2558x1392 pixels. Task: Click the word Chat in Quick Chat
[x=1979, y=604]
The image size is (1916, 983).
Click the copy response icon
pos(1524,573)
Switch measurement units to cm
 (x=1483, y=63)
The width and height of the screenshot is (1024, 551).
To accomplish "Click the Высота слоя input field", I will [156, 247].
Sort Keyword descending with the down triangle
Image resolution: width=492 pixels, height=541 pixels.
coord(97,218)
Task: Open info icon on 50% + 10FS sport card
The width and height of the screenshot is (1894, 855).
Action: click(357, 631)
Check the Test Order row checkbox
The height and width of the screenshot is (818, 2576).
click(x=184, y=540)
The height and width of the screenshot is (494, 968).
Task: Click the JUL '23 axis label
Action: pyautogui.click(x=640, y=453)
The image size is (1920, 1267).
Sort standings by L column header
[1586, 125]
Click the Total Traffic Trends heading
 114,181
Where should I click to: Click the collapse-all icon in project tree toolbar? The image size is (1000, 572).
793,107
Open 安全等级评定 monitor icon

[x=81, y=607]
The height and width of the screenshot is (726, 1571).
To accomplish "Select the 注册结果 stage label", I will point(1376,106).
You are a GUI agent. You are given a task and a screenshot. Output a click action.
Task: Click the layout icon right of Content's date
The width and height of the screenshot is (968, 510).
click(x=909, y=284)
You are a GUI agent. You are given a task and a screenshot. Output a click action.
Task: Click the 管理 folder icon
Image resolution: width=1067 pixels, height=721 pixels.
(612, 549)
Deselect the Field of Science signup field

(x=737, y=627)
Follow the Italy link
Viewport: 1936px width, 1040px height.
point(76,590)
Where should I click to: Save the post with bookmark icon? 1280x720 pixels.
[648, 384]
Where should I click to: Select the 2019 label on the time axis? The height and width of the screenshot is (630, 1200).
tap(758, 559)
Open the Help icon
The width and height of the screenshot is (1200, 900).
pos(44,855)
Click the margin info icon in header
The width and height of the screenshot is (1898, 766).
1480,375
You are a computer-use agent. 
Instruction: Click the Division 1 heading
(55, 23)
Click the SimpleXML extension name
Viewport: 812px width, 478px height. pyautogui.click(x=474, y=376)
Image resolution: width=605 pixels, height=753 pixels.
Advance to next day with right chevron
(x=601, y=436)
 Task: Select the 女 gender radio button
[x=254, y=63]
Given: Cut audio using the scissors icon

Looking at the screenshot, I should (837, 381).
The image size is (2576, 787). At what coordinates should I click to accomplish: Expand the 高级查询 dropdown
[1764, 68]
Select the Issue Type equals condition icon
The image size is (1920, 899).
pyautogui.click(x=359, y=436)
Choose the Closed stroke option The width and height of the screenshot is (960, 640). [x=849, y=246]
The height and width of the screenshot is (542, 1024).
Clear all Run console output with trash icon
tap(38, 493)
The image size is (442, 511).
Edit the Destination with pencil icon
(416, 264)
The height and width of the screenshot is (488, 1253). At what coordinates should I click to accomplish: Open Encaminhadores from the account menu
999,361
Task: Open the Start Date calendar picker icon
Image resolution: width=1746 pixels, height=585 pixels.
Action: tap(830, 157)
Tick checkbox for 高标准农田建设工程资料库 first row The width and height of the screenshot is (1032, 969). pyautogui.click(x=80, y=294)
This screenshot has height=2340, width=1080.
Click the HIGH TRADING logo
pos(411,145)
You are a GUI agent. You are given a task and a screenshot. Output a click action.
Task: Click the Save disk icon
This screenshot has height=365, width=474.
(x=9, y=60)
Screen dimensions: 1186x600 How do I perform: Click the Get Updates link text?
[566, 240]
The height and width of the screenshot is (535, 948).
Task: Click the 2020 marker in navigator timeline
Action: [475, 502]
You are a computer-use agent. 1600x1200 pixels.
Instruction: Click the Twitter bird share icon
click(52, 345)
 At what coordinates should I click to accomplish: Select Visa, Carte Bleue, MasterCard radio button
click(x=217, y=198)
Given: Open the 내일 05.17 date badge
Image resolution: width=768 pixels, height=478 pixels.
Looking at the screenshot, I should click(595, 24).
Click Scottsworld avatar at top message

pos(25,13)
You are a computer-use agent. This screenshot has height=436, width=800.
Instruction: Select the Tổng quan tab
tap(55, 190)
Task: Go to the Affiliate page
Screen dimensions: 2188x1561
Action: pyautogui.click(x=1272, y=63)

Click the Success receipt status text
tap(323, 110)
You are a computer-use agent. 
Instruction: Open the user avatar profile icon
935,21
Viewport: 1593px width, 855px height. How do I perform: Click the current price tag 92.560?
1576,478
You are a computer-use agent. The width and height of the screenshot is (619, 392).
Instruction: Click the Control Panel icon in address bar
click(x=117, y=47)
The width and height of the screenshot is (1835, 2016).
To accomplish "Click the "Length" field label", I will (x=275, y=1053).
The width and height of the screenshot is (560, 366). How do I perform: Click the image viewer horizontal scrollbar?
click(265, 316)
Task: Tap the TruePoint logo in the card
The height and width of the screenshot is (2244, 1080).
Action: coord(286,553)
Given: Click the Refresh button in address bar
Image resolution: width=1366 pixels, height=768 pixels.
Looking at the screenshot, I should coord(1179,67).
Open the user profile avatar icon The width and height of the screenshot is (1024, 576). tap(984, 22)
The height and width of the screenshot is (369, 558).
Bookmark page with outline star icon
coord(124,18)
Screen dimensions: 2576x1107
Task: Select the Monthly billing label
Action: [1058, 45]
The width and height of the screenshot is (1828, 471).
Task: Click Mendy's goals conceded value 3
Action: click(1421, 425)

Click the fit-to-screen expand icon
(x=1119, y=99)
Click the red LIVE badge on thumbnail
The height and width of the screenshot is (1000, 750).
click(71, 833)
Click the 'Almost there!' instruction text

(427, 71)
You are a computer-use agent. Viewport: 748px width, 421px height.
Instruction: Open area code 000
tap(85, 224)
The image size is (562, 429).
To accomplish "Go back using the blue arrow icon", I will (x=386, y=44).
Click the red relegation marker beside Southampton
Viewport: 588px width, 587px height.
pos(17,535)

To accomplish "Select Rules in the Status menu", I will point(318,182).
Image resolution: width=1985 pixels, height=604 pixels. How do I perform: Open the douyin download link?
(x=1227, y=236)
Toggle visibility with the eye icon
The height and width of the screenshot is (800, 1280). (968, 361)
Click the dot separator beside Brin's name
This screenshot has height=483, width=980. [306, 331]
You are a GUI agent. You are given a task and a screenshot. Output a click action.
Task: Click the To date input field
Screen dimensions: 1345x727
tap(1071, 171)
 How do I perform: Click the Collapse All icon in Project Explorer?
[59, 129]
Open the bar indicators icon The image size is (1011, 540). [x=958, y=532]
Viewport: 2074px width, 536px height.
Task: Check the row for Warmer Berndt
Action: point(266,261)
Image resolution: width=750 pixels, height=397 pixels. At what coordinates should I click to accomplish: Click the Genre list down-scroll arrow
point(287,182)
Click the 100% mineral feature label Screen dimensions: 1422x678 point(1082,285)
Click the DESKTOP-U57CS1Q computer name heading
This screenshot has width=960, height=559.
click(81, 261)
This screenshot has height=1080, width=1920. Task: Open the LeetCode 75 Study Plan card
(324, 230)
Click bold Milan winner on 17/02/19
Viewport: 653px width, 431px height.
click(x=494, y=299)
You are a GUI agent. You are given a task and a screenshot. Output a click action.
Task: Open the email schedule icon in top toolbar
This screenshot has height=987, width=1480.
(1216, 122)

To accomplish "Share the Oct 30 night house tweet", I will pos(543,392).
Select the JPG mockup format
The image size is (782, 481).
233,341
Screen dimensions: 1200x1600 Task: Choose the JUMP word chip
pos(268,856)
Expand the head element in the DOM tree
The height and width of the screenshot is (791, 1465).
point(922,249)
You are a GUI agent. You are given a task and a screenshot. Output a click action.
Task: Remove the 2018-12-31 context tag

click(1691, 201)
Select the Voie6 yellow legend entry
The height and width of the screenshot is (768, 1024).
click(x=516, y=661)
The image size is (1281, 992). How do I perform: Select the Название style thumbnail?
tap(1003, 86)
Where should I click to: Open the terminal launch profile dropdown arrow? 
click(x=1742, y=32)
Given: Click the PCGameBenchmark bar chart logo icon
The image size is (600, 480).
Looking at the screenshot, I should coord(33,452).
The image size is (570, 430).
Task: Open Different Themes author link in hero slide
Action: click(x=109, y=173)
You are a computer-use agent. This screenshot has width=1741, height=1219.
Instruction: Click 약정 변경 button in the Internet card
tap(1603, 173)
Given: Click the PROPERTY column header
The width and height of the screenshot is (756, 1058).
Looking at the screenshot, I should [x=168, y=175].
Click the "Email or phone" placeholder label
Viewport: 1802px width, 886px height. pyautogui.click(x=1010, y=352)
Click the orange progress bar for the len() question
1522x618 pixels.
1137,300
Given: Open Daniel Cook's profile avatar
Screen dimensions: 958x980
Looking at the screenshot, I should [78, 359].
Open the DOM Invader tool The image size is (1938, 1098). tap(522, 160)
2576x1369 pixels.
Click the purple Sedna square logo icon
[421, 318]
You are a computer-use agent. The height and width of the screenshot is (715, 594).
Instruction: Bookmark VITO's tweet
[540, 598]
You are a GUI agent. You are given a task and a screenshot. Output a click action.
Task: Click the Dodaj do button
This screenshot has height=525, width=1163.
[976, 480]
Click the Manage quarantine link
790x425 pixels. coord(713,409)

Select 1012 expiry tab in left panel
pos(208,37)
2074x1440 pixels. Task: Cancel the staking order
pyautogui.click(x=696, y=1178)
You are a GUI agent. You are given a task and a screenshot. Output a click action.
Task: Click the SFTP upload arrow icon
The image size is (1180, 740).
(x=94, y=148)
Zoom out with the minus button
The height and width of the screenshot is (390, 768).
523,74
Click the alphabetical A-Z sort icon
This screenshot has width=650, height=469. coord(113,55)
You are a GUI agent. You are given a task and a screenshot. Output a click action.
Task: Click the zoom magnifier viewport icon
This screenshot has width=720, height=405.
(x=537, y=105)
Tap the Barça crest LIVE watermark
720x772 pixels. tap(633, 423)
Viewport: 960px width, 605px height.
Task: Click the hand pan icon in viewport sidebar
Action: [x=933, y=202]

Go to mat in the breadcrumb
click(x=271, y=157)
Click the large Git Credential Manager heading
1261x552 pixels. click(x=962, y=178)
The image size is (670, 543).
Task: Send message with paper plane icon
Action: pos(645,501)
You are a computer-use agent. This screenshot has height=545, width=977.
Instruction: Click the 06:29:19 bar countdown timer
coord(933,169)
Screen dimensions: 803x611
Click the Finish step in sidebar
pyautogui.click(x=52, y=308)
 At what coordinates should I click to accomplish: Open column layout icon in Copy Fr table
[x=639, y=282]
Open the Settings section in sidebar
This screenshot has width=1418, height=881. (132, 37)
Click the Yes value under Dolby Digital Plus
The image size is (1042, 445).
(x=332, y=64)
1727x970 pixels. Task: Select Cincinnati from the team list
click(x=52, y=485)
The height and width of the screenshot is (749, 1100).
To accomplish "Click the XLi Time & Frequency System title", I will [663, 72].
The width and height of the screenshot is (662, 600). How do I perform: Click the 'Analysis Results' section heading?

^^^^

**TASK ITEM:** Note each line above that contains "computer" and copy it out.

**ANSWER SECTION:**
You are a computer-use agent. 
You are a computer-use agent. 1600x1200 pixels.
You are a computer-use agent. This screenshot has height=436, width=800.
You are a computer-use agent. 
You are a computer-use agent. The width and height of the screenshot is (619, 392).
You are a computer-use agent. Viewport: 748px width, 421px height.
Click the DESKTOP-U57CS1Q computer name heading
You are a computer-use agent. This screenshot has width=1741, height=1219.
You are a computer-use agent. The height and width of the screenshot is (715, 594).
You are a computer-use agent. This screenshot has height=545, width=977.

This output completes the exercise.